WHAT TO PRODUCE:
One line at a time, check the entries below for the word "Coolangatta", and copy each line that has it.

Dataset items:
==*==

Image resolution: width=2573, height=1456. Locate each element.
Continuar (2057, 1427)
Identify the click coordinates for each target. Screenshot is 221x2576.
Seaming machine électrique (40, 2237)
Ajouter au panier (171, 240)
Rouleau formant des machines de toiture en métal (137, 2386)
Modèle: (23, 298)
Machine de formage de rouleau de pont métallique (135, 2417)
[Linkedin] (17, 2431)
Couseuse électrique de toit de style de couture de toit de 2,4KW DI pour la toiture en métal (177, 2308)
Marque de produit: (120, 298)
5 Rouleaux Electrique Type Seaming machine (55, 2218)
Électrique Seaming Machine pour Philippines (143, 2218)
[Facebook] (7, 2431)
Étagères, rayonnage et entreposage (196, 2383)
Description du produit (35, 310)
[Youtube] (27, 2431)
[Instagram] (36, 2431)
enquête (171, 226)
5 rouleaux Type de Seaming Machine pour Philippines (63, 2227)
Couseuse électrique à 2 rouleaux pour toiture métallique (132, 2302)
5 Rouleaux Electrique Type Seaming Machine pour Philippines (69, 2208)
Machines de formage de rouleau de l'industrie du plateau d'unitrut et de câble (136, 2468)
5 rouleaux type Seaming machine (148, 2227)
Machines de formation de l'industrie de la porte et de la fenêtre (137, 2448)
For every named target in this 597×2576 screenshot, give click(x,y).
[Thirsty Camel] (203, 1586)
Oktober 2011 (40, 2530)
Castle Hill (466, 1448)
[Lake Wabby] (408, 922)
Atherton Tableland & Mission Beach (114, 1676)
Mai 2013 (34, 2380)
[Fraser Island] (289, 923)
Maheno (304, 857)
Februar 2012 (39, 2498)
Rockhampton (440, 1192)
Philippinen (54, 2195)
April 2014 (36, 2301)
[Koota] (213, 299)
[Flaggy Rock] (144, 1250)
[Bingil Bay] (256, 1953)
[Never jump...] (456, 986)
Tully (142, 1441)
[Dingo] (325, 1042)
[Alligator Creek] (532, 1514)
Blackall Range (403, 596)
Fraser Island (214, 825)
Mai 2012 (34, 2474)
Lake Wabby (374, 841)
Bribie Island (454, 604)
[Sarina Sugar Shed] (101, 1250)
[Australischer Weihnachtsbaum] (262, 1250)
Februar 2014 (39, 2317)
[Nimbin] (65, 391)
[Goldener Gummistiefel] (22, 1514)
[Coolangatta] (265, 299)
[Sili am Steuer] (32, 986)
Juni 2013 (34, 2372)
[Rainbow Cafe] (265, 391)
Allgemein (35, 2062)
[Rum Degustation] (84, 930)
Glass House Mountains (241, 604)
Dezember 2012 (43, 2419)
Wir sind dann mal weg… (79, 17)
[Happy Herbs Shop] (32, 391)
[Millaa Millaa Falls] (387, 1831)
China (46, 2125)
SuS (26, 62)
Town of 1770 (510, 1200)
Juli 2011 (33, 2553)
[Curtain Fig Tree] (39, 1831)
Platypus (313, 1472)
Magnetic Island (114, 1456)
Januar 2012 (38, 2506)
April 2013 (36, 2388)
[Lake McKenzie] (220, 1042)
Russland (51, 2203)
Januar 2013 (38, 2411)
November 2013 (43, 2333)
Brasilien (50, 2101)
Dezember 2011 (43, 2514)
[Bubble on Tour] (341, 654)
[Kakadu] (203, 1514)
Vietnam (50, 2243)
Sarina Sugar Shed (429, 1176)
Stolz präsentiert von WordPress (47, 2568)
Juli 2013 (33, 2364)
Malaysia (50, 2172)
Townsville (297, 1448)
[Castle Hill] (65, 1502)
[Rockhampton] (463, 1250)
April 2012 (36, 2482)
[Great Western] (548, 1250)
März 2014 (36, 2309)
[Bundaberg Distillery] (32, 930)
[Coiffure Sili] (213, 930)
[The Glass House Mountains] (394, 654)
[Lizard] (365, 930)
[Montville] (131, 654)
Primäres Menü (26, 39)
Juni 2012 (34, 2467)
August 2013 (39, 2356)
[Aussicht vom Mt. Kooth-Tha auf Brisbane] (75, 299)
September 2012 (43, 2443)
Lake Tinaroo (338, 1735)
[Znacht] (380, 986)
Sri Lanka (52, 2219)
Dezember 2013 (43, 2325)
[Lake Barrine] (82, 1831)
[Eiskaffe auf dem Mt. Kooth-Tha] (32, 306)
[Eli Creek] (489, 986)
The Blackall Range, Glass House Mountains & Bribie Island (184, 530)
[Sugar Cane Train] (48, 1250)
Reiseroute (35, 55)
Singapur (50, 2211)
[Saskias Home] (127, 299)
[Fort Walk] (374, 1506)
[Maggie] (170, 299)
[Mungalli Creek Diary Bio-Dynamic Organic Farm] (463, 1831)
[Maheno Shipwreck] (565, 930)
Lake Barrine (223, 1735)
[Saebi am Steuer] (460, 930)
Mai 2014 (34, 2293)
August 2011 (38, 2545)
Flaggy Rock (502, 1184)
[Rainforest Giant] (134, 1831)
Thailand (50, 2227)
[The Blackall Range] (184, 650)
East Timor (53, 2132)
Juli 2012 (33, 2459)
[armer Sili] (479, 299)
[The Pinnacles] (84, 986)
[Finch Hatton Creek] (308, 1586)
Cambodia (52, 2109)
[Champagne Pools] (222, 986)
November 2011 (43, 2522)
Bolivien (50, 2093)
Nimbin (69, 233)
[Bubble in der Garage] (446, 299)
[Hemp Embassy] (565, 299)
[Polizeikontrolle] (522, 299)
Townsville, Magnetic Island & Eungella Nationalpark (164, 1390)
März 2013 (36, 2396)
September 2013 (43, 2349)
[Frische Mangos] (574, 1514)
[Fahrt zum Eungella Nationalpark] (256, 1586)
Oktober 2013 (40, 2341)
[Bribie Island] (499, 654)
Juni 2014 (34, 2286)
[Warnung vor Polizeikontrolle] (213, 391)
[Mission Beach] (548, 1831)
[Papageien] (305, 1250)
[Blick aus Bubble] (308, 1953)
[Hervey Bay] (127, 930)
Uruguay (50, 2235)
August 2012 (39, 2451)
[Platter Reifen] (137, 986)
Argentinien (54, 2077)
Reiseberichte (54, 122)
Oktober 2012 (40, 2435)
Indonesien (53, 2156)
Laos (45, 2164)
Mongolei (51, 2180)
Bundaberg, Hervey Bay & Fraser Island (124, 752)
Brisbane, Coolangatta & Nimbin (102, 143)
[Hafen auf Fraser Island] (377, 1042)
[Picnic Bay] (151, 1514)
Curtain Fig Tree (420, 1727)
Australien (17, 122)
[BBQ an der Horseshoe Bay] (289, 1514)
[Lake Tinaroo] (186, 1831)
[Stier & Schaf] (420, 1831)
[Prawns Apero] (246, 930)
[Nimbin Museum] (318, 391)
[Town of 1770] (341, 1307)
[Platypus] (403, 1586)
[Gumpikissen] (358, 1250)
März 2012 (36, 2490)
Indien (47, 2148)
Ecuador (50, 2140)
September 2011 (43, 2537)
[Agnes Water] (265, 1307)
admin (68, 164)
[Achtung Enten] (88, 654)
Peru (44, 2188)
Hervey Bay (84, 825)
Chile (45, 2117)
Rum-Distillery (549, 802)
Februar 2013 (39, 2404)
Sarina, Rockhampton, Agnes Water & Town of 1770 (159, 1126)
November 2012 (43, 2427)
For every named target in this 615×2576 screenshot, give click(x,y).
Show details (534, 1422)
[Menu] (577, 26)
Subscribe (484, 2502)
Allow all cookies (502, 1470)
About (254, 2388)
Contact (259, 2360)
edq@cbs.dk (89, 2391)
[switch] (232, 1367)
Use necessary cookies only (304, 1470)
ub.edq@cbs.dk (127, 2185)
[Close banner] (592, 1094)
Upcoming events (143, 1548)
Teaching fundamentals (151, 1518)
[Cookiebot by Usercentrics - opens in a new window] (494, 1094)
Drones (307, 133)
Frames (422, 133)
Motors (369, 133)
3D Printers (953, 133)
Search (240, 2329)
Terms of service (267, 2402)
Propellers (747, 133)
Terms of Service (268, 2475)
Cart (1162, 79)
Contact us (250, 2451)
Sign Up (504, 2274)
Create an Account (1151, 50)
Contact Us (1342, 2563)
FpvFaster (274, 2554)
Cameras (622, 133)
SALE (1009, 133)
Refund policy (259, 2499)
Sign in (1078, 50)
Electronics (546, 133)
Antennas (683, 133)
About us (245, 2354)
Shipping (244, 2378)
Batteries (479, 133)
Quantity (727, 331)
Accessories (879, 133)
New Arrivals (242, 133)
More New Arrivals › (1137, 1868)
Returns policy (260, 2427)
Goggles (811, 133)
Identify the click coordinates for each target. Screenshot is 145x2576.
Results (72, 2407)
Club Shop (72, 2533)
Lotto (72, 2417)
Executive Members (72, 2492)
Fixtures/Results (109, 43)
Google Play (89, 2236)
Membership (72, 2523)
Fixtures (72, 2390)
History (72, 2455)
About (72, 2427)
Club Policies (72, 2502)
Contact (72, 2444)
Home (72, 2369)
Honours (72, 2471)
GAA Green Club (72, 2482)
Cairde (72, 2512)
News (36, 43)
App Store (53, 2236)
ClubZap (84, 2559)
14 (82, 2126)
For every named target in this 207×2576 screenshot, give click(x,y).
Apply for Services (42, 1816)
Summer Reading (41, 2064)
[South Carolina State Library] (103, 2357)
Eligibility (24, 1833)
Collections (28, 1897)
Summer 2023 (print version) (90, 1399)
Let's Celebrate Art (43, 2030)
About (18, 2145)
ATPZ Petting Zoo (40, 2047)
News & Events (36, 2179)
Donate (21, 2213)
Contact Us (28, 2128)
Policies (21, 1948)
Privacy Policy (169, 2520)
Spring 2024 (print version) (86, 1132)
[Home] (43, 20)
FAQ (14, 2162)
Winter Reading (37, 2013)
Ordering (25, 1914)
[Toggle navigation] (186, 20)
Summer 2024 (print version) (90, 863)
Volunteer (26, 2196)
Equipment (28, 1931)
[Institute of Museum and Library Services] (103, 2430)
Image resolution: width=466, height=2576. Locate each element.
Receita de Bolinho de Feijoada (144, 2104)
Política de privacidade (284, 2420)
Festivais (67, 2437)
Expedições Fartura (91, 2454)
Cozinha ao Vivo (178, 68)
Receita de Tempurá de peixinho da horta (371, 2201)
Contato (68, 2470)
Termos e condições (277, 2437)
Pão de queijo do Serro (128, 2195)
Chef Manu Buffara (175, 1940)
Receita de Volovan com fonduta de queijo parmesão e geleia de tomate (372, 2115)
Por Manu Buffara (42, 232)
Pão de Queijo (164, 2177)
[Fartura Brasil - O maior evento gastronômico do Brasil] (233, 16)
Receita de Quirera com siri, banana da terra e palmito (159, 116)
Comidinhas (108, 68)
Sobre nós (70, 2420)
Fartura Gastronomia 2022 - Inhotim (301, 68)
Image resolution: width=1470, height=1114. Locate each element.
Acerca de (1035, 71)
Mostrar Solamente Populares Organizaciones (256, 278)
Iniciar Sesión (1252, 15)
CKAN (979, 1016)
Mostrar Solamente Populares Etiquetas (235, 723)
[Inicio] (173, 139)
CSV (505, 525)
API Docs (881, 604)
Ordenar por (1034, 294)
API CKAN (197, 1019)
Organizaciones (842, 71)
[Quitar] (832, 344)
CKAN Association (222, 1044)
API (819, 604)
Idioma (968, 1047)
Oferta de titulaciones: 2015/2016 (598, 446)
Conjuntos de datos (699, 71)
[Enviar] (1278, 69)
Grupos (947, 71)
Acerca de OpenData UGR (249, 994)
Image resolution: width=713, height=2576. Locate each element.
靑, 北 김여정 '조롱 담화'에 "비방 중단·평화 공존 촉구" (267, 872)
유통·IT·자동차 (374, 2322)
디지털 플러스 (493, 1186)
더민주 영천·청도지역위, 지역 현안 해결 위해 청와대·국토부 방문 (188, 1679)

==*==

SOLUTION TO THIS PROBLEM:
[Coolangatta] (265, 299)
Brisbane, Coolangatta & Nimbin (102, 143)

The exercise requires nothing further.